* Start Entries provided *

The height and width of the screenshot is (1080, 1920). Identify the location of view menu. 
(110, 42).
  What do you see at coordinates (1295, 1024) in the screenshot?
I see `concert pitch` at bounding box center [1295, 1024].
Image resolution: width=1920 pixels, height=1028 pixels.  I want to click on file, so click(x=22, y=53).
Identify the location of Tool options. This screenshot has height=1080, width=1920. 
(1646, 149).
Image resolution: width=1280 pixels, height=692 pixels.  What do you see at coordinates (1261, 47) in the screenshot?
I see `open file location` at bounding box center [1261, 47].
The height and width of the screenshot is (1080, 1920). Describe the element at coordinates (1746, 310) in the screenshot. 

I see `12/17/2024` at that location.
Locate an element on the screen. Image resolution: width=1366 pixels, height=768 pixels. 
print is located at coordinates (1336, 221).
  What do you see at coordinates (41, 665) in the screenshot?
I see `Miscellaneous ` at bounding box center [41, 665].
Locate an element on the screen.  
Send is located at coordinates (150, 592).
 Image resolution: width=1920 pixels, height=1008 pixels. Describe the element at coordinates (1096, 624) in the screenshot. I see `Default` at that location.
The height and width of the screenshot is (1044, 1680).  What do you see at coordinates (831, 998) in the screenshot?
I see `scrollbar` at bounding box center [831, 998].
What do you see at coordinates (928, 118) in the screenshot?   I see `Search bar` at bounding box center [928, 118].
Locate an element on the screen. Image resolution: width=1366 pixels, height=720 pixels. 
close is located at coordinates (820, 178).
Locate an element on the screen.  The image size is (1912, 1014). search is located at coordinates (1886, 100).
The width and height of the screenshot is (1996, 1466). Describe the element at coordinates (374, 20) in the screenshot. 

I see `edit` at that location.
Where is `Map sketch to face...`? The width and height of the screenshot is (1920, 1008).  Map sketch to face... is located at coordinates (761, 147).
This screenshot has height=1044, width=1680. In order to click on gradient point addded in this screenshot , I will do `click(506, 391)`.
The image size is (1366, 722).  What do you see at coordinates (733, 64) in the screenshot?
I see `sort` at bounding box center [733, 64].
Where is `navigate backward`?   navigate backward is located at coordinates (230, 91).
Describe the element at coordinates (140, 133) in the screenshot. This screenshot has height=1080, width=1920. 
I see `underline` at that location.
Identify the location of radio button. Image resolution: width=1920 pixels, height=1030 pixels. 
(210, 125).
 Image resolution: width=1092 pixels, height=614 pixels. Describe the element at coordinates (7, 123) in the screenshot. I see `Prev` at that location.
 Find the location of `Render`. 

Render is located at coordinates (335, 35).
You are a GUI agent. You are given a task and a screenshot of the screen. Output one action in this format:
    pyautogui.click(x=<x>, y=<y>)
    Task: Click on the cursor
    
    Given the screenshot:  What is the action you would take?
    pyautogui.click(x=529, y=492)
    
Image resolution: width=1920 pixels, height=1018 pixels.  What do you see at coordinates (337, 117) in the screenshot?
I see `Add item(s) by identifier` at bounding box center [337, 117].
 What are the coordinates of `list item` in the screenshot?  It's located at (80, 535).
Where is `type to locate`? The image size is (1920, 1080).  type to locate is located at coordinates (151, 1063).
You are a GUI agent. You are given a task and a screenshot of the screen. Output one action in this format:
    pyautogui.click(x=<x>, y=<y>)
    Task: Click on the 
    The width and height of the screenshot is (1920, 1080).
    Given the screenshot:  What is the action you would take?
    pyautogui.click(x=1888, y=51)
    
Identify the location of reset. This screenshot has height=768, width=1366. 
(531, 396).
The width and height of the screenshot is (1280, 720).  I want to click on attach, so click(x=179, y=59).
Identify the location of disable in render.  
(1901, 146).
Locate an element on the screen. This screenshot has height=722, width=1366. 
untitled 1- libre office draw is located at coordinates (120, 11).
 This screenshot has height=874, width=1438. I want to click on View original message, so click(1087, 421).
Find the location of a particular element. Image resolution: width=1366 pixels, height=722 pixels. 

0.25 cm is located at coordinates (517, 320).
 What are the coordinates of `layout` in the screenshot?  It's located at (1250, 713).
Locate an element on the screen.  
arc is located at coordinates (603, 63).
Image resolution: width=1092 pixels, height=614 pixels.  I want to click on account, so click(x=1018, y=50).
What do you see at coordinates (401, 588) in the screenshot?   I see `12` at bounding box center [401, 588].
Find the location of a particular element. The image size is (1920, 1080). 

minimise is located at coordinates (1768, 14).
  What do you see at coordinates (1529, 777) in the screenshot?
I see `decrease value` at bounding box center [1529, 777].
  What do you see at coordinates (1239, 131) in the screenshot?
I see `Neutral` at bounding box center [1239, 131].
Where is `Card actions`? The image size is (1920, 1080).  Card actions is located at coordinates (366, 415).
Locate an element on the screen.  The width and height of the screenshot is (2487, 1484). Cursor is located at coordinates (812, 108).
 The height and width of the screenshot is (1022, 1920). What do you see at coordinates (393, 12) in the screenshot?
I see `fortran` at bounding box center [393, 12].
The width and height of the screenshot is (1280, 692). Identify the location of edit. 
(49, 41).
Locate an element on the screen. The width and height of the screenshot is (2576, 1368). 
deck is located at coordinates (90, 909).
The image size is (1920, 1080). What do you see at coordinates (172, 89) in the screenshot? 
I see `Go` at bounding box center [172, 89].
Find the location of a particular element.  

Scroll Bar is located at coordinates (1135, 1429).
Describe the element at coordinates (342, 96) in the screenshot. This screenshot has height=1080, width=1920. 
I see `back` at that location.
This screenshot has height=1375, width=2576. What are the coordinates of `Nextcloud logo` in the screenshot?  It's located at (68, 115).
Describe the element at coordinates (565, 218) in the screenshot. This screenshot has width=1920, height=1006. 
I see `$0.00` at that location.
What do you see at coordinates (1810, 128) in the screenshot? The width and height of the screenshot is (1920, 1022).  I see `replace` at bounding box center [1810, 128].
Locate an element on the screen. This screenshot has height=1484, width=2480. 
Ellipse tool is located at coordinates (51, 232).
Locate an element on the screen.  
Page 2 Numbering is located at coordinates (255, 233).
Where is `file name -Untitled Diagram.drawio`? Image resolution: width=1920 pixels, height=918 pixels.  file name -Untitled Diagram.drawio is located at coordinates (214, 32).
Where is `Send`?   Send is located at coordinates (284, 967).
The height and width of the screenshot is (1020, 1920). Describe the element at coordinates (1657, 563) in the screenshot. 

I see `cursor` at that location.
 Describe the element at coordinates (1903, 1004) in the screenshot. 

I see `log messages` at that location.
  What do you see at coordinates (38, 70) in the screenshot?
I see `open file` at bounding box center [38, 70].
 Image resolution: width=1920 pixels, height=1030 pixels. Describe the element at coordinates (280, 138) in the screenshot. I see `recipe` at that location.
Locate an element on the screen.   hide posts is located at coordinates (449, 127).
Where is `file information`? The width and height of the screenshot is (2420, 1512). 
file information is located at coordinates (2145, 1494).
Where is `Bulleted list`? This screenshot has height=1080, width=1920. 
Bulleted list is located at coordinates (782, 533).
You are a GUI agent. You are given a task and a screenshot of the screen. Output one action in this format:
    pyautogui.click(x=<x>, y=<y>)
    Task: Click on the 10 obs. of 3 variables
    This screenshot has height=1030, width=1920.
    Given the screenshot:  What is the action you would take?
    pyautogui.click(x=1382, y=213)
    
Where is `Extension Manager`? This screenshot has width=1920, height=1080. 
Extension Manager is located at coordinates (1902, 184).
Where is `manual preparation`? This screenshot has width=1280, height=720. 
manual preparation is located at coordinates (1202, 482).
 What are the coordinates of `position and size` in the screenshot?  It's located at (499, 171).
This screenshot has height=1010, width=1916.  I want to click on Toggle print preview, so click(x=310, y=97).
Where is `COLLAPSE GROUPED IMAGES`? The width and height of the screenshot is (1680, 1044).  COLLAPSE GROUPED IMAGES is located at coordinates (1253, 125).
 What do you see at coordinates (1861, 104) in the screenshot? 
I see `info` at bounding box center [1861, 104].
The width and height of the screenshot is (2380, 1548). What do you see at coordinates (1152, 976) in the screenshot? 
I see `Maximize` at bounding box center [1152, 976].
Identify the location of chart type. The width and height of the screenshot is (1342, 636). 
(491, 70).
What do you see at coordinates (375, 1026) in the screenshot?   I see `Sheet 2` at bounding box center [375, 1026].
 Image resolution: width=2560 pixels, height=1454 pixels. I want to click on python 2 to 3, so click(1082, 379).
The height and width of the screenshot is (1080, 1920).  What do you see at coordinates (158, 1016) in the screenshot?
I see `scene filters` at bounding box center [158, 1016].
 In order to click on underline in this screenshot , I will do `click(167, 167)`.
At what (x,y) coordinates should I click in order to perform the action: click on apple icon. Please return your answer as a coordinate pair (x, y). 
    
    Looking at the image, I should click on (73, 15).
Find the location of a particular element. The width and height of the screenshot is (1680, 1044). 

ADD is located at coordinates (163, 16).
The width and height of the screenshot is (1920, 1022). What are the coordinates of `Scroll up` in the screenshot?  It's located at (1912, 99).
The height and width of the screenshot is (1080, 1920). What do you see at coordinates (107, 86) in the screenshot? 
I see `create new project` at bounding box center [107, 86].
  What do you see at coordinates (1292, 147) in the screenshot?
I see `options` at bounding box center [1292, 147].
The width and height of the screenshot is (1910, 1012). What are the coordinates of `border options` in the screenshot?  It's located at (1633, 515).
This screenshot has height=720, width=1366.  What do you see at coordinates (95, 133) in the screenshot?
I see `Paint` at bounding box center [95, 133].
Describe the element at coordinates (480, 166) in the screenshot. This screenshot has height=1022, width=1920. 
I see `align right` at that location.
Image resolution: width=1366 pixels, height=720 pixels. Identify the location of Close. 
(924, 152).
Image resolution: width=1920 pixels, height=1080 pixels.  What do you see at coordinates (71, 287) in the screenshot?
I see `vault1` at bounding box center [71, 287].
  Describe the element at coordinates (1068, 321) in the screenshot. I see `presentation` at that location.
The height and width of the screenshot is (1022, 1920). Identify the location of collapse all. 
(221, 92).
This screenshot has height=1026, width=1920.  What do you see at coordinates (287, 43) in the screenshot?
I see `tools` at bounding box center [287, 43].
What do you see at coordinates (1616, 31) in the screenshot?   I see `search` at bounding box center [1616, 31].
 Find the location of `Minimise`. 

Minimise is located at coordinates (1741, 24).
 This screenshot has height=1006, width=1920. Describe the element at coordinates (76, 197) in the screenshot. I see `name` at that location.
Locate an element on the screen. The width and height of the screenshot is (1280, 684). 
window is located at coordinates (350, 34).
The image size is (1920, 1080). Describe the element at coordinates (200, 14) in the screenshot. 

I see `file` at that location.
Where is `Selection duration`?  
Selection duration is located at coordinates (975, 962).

* End Entries provided *

* **What is needed**: Can you reproduce the entries word for word, starting at the line that contains "This screenshot has height=1026, width=1920." and ending with the last line of the entries?

* **Expected answer**:
This screenshot has height=1026, width=1920.  What do you see at coordinates (287, 43) in the screenshot?
I see `tools` at bounding box center [287, 43].
What do you see at coordinates (1616, 31) in the screenshot?   I see `search` at bounding box center [1616, 31].
 Find the location of `Minimise`. 

Minimise is located at coordinates (1741, 24).
 This screenshot has height=1006, width=1920. Describe the element at coordinates (76, 197) in the screenshot. I see `name` at that location.
Locate an element on the screen. The width and height of the screenshot is (1280, 684). 
window is located at coordinates (350, 34).
The image size is (1920, 1080). Describe the element at coordinates (200, 14) in the screenshot. 

I see `file` at that location.
Where is `Selection duration`?  
Selection duration is located at coordinates (975, 962).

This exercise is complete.